Eighty-five per cent of police authorities responded.
Other findings include:
- The highest speed recorded on 30mph road was 96mph on the B1288, on Leam Lane, Gateshead
- The highest speed recorded on a 50mph road was on the A414 Stanstead Abbotts, Hertfordshire where a motorist clocked 119 mph
- The highest speed recorded on a 60mph road was 127mph on the A413 Wendover By-Pass, Wendover.
The guidelines to magistrates on sentencing for speeding include:
- 70mph road: For driving between 101 and 110mph. Fine plus six points or disqualified for 7-56 days
- 50mph road: For driving between 76 and 85mph. Fine plus six points or disqualified for 7-56 days
- 30mph road: For driving between 51 and 60mph. Fine plus six points or disqualified for 7-56 days.
IAM chief executive Simon best said: 149mph equates to nearly two and a half miles in a minute. If anything goes wrong at that speed, you’re unlikely to walk away and you are a grave danger to the innocent road users around you.

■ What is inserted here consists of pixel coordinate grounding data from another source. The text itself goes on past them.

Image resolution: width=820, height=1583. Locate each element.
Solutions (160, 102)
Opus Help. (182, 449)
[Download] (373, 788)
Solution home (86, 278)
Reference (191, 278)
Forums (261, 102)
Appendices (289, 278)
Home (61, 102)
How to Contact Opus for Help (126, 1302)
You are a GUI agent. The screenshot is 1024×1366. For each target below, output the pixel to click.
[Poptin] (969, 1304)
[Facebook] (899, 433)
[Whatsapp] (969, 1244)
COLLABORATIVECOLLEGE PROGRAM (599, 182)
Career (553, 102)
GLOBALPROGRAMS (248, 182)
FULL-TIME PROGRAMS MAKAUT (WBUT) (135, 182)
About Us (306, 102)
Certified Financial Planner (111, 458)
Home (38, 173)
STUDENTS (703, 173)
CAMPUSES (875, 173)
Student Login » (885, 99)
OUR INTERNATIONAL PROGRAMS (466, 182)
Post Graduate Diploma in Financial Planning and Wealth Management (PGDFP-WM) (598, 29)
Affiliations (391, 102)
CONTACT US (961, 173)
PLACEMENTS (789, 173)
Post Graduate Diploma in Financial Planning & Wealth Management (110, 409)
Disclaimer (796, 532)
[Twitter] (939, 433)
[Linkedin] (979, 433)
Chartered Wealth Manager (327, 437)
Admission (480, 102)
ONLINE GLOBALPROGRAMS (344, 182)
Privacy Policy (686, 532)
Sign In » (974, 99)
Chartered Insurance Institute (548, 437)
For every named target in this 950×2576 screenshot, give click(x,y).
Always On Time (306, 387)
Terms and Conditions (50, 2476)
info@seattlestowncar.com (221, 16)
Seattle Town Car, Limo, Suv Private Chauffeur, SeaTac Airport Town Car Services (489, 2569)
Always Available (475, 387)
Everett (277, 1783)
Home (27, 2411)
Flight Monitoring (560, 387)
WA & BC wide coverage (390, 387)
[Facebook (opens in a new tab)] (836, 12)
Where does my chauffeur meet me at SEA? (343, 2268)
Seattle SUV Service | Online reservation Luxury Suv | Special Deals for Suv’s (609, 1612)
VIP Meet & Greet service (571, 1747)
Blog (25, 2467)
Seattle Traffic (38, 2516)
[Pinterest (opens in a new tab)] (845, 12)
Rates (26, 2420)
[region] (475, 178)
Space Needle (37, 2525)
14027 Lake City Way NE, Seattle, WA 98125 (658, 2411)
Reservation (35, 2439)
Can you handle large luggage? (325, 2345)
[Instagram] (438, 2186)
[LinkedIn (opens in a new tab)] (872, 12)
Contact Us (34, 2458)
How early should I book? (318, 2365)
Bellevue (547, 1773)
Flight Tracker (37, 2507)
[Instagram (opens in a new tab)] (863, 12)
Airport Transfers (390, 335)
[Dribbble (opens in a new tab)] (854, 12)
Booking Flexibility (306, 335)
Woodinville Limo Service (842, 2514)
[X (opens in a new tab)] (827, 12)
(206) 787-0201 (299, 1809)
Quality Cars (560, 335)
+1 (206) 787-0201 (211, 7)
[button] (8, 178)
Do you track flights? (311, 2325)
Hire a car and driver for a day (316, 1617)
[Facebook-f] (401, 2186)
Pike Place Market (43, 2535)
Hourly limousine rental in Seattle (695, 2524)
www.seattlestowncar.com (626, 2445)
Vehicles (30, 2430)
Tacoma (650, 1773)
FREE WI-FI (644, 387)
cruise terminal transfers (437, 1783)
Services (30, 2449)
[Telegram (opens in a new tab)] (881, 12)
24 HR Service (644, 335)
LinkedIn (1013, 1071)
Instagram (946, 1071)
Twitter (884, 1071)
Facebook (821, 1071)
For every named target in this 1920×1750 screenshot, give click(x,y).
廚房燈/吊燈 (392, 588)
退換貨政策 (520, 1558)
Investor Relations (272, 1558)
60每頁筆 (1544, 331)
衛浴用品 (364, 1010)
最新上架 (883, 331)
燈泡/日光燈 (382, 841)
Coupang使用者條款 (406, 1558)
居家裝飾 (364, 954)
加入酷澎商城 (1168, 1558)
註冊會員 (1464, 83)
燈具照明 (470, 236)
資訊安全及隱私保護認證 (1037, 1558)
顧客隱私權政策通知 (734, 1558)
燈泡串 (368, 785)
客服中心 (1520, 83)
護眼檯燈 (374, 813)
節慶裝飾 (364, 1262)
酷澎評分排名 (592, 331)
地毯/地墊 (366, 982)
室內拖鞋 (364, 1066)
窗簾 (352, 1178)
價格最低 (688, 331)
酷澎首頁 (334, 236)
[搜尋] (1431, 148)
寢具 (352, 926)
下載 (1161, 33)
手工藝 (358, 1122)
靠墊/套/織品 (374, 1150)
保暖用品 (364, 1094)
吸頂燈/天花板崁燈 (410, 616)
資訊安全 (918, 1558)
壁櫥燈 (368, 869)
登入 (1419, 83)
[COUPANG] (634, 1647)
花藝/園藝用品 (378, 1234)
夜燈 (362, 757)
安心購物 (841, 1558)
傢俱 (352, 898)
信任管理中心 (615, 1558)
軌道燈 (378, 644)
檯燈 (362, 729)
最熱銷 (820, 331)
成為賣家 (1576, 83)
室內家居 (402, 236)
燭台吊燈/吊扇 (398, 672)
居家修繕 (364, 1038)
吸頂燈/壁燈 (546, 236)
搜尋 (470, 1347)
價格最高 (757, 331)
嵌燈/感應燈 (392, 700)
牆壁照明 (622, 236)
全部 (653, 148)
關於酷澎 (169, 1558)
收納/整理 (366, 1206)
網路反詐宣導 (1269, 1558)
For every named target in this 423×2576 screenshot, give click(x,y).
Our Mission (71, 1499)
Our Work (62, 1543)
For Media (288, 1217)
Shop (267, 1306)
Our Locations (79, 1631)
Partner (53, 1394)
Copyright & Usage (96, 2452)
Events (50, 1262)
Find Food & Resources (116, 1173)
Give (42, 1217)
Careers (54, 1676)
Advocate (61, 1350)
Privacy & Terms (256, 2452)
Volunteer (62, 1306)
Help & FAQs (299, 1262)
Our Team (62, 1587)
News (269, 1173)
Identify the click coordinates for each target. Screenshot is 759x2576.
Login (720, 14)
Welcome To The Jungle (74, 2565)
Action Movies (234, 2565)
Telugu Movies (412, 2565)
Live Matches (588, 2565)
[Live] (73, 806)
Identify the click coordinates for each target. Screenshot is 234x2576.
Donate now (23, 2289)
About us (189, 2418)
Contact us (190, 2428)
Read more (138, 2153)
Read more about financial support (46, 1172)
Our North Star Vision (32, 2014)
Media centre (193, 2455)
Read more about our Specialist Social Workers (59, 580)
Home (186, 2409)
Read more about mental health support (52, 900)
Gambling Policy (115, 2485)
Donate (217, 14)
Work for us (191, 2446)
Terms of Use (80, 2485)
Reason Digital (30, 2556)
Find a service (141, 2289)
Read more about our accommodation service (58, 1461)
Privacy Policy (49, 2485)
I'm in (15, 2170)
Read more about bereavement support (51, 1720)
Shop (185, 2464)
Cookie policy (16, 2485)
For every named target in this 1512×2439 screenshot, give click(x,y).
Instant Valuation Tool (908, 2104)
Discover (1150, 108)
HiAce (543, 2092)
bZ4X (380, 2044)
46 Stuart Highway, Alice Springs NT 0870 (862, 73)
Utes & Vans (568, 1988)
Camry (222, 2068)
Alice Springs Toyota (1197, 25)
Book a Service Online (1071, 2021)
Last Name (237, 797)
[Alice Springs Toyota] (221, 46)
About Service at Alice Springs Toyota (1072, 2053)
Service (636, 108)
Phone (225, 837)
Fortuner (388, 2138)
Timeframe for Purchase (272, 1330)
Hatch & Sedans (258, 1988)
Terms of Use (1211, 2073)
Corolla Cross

Speed limits are a limit. They are not a target to beat. Unfortunately, this message has not got through to many motorists and it’s clear that efforts to make speeding as socially unacceptable as drink driving continue to fail. That’s why we need sustained campaigning by the government, motor industry and charities to keep ramming home the message that excessive speed kills. Catching speeders at two or even three times the limit also shows the importance of keeping speed cameras at well-known black spots.
The current guidelines on sentencing for excessive speeding offences are out of sync with modern roads, modern vehicles and society’s view of the value of lives lost in crashes. We all share the roads with these speeding drivers and the government must crack down on them with more consistent penalties and tougher measures to break their addiction for speed.